Example. Figure 3 illustrates how to perform a simple private SUM query of two plaintext (for the sake of simplicity) integers, 8 and 15, using a simple instance of secret sharing. For each of these two numbers, the AdTech provider generates three random shares such that their sum equals the initial integer. A subset of these random shares is sent to each helper party, which computes intermediate sums. To obtain the final sum, all helper parties just sum up their intermediate sums to obtain the initial sum, which equals 8 + 15 = 23. Note that each helper party does not have access to the initial two integers.

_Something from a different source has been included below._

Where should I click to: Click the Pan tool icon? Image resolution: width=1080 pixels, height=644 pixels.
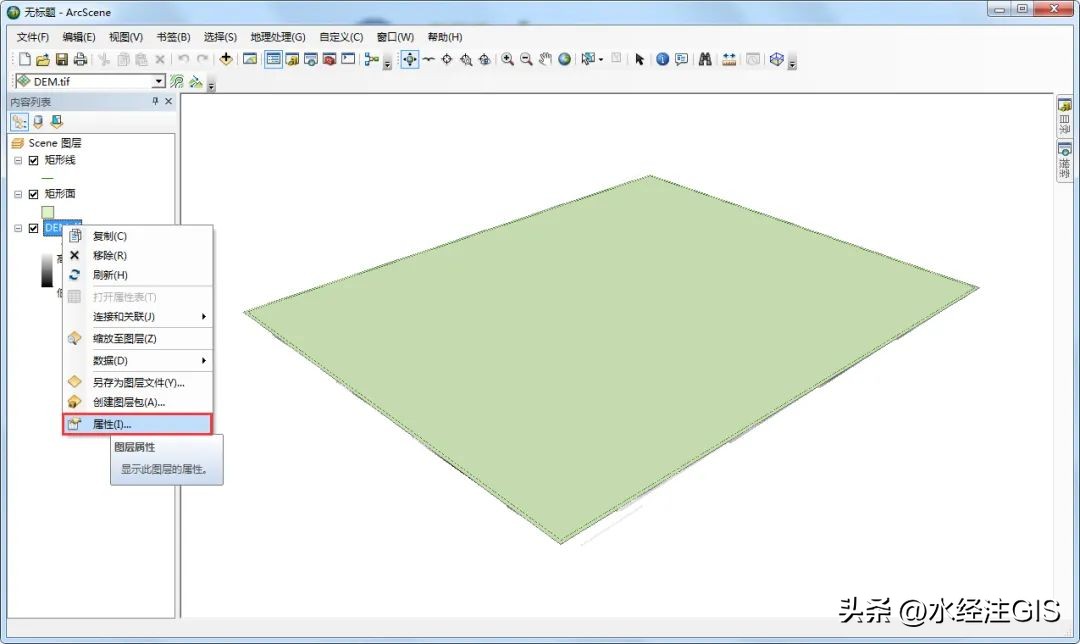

Figure 3. Illustration of a simple secret sharing scheme between three helper parties to compute a sum of two integers. The dice are used to refer to random numbers.

Benchmark

In this section, we provide a high-level benchmark between MPC and TEE with respect to key principles that should be verified when addressing attribution or reporting use case: accuracy, flexibility, and scalability.
In current browser vendors’ proposals, campaign optimisation via machine learning (ML) training is meant to be performed after noisy and aggregated data collection via a reporting API. In this benchmark, we also compare MPC and TEEs to perform campaign optimisation directly via helper parties. This use case could be envisioned in future versions of browser vendors’ proposals since it allows to use off-the-shelf ML algorithms that take as input non-aggregated features and labels.

Accuracy

In Table 1, we compare MPC and TEE from the accuracy lens. MPC protocols are based on two main primitives namely private addition and multiplication.
For simple reporting use cases, such as COUNT queries as proposed in the IPA proposal, we can leverage efficient private addition protocols to address them using MPC. For more advanced use cases such as campaign optimisation via machine learning (ML) training, we have to deal with non-linear functions that have to be approximated, in contrast to the use of a TEE. This approximation might lead to a performance drop for ML models.

Flexibility

In Table 2, we compare MPC and TEE from the flexibility lens; low flexibility meaning that associated algorithms may be cumbersome to design or often come with additional costs that must be paid.
Regarding the TEE, the use of an attestation mechanism to audit the code running inside it might lead to low flexibility despite meeting correctness. Indeed, if the browser vendor proposes to AdTech vendors the possibility to use custom SQL queries and ML training pipelines, then the former has to audit associated codes and verify that differential privacy is indeed met at the prescribed level. On the other hand, if the browser vendor proposes pre-defined templates to perform SQL queries or ML training to limit the code audit overhead, this yields a few degrees of freedom for AdTech to innovate.
For MPC, the lack of flexibility comes from (1) the use of additional protocols such as oblivious sorting to prevent information leakage by obfuscating the sorted location of any report, and (2) the necessity to provide efficient cryptographic primitives (e.g. private addition, private computation of the sigmoid function) to AdTech vendors to encompass a variety of private computations.

Scalability

In Table 3, we compare MPC and TEE from the scalability lens.
Due to multi-party (but not independent in general) computations, MPC might suffer from large communication costs. These costs will be presented in thorough detail in a companion article focusing on MPC in practice for attribution, reporting, and campaign optimisation. In addition, because of the use of secret sharing, more local computations within each helper party is required (e.g. 2 sums instead of 1 sum in Figure 3).
Regarding TEEs, the computational overhead is mainly associated with encryption and memory access costs which vary from one application to another. They also depend on the TEE technology (e.g. AMD SEV or Intel SGX). More details will be provided in a companion article focusing on TEEs.

What’s Next

As pointed out in the Introduction, this article is part of a series of articles focused on the analysis of helper servers enhanced by MPC or TEE, for attribution and reporting use cases. Therefore, other articles will follow to complement this introductory content.